9782070402281,0-1026385Quel bonheur de se retaper un petit Cendrars de temps en temps, histoire de changer de point de vue, d'aller voir un peu plus loin que son nombril, d'aller traîner machette à la main dans la jungle brésilienne à la recherche d'un serpent multicolore ou d'un vestige ancien. D'Oultremer à Indigo fait partie de ces petites merveilles modestes que le maître a pondues souvent, qu'il a appelées "Histoires vraies", mais qui sont peut-être bien un mélange de vérité et de mensonges éhontés. On s'en fout : il y a dans ces histoires tant de sincérité, d'authenticité, qu'on se moque bien de savoir si elles lui sont réellement arrivées ; il suffit qu'elles soient cohérentes dans le dispositif poétique que le bougre déploie, et Dieu sait si elles le sont. C'est donc essentiellement au Brésil que se passe cette fournée 1940. A l'occasion de rencontres avec des personnages souvent hauts en couleurs, Cendrars y raconte quelques aventures sentimentales ou sportives qui rivalisent de drôlerie et d'invention. Cette poignée de nouvelles mêlent dans un même élan et dans une même joie amour et mort, tragédie et pathétique, anecdotique et grands symboles. C'est parfois presque rien, comme cette première nouvelle qui ne décrit qu'un minuscule fait et ne sert qu'à introduire à la prose colorée et expressive du bougre. Ce n'est pas l'histoire en elle-même qui l'intéresse, mais plutôt les occasions quelle donne de faire montre de son écriture extraordinaire, qui emprunte aussi bien à une poésie naturaliste, libérée de toute contrainte, qu'à une érudition historique très en place : Cendrars est à la fois poète, sociologue, romancier, historien, anthropologue, ethnologue, zoologue...

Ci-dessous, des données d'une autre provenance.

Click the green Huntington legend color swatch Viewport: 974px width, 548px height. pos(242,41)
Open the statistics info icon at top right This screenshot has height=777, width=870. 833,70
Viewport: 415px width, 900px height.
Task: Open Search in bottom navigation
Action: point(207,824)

Mais certaines histoires déploient de façon très discrète de beaux portraits humains, comme cette longue nouvelle qui raconte les amours tumutueuses entre un "Amiral" et la femme la plus riche du monde, défigurée dans un accident. Plus que par les détails de cette histoire eux-mêmes, c'est encore une fois par le style qu'on est accroché : les très longues phrases de Cendrars, magnifiées par des adjectifs magnifiques (la deuxième fois seulement que je tombe sur le mot "coruscant"), sont tumultueuses et acrobatiques, menacent sans arrêt de se perdre, et retombent miraculeusement sur leurs pieds en fin de parcours. Le style est très érudit, parfois même assez précieux, ce qui tranche avec l'aspect populaire de ce qui est raconté : c'est comme si un grand écrivain se frottait au peuple, et c'est bien le cas. Cendrars n'aime rien tant qu'aller traîner ses guêtres dans les confins de ce monde, et même s'il aime son confort (les voyages en paquebot douillet, le goût pour les aristos et la passion de la chair en attestent), il n'est jamais plus heureux que quand il est à l'affût d'un tigre dans la jungle à l'aube, ou pris dans une tempête homérique. A ce titre, la nouvelle consacrée à ses chasses (au boa, au tigre, au crocodile) est sûrement la plus passionnante, la plus drôle et la mieux écrite. En tout cas, chaque ligne de ce livre est une merveille d'évocation, comme une prière : il suffit que Cendrars écrive le mot "cap" ou le mot "arbre" pourqu'il nous plonge dans un univers dépaysant, étrange, dangereux. C'est ce qu'on appelle la magie.